Céret, 11 juillet 2015, Dolores Aguirre – Fernando Robleno, Alberto Aguilar, Alberto Lamenas

«  Je cherche un toro sauvage, puissant, qu’il est nécessaire de lidier, un toro qui soit un vrai toro, exigeant et qui provoque de l’émotion et pas de la pitié, comme cela arrive avec tant de toros combattus actuellement ». Parole de ganadera dont nous sommes instruits par le mâle livret distribué à l’entrée de la plaza, un vrai missel pour messe noire.

La secte du Vallespir accueille à bras ouverts les nouveaux convertis et les arènes sont quasi-pleines sous un soleil de plomb.

Et question toros qui ne font pas pitié, nous fûmes servis, qui prirent 20 piques au total et les trois premiers, 12 à eux seuls, encore que le châtiment fût incomplet sur le troisième, un manso perdido, qu’on avait sottement épargné de deux ou trois rencontres supplémentaires. Le lot était loin d’être homogène (de 520 à 620 kilos) et deux exemplaires, l’un maigre d’apparence (le 3ème), l’autre (le 4ème) un menhir, une tour Magne, un monstre préhistorique, un cyclope homérique, un tanker échoué en piste qui se ficha au centre et n’en bougea plus, auraient mérité de rester au campo. Tous mansos à des degrés divers, à l’exception du 2 qui se grandit en trois rencontres, d’abord fuyard puis poussant comme un forcené à la troisième pique, agressifs, violents, teigneux. Tant d’intensité, tant de frayeur depuis mon rang de tendido quand le toro s’approche de la talanquera prêt à sauter dans le callejon –ou pire si affinité-, tant de présence âpre et venimeuse m’épuise et je suis essoré après les trois premiers combats.

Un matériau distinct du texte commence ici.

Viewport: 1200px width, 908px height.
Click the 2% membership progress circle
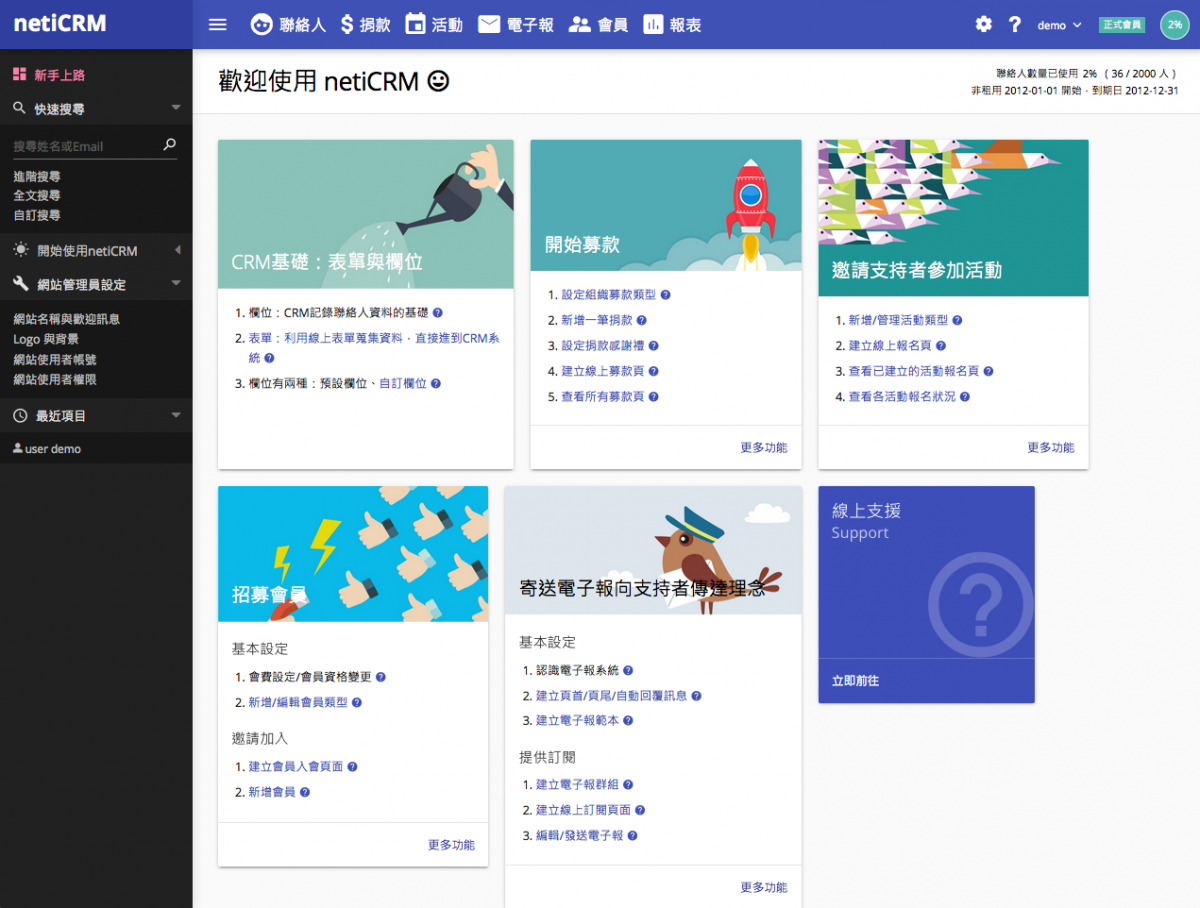1174,24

Il faudrait songer, à Céret, à organiser des corridas de trois toros pour les moins endurants…

La secte du Vallespir, en réalité assez déçue par le lot, s’est mal comportée. L’entre soi minoritaire affecte le discernement, c’est là chose ordinaire. Mais, Grands Dieux de l’Adac, que lastima ! La secte siffle le piquero qui, sur le 4, sort de son sitio pour aller chercher la demi-tonne d’immobilité lui faisant face dans ce qui sera le tercio de piques le plus émouvant, le plus beau, le plus exaltant de sûreté et d’intelligence de l’après-midi, qui s’achève au centre du ruedo, le piquero, un piquero d’estampe, un Botero vivant, debout sur ses étriers, le ventre sur la hampe, le toro poussant soudain en creusant les reins et, bien sûr, le prix de la meilleur pique sera attribuée à ce picador-là (Francisco Gonzalez) auquel on a cru un instant apprendre le métier. Mal élevée et impatiente, une voix ose crier un irrévérencieux et grotesque «  Vas-y » à un banderillero aguerri qui a le tort d’attendre que son adversaire soit mis en suerte pour s’élancer dans une pose parfaite de sincérité, le peon, qui n’aime pas les contretemps ni l’ouvrage bâclé, fermant les poings d’un orgueil enragé lorsqu’il arrive en courant à la barrière, fier de la leçon qu’il vient d’administrer moins au tio qu’au ronchon. Aveugle à ce toro auquel il manquait deux ou trois piques, le manso perdido sorti en trois et qui comme les autres se reprenait après le tercio en se chargeant d’une énergie mauvaise, la secte chahute encore les peones, que l’on sent dubitatifs et que le tio chasse de son terrain à grands coups de cornes en ciseaux, sans s’interroger sur le bien fondé des doutes des hommes de plata qui préfèrent tout de même, y compris ici, la vie sauve à une paire de banderilles de verdad. Mais le plus grossier, le plus insupportable, l’objet de mon plus grand scandale, c’est tout de même d’avoir privé Alberto Aguilar d’une vuelta sur son premier et Alberto Lamelas, d’une oreille sur le troisième.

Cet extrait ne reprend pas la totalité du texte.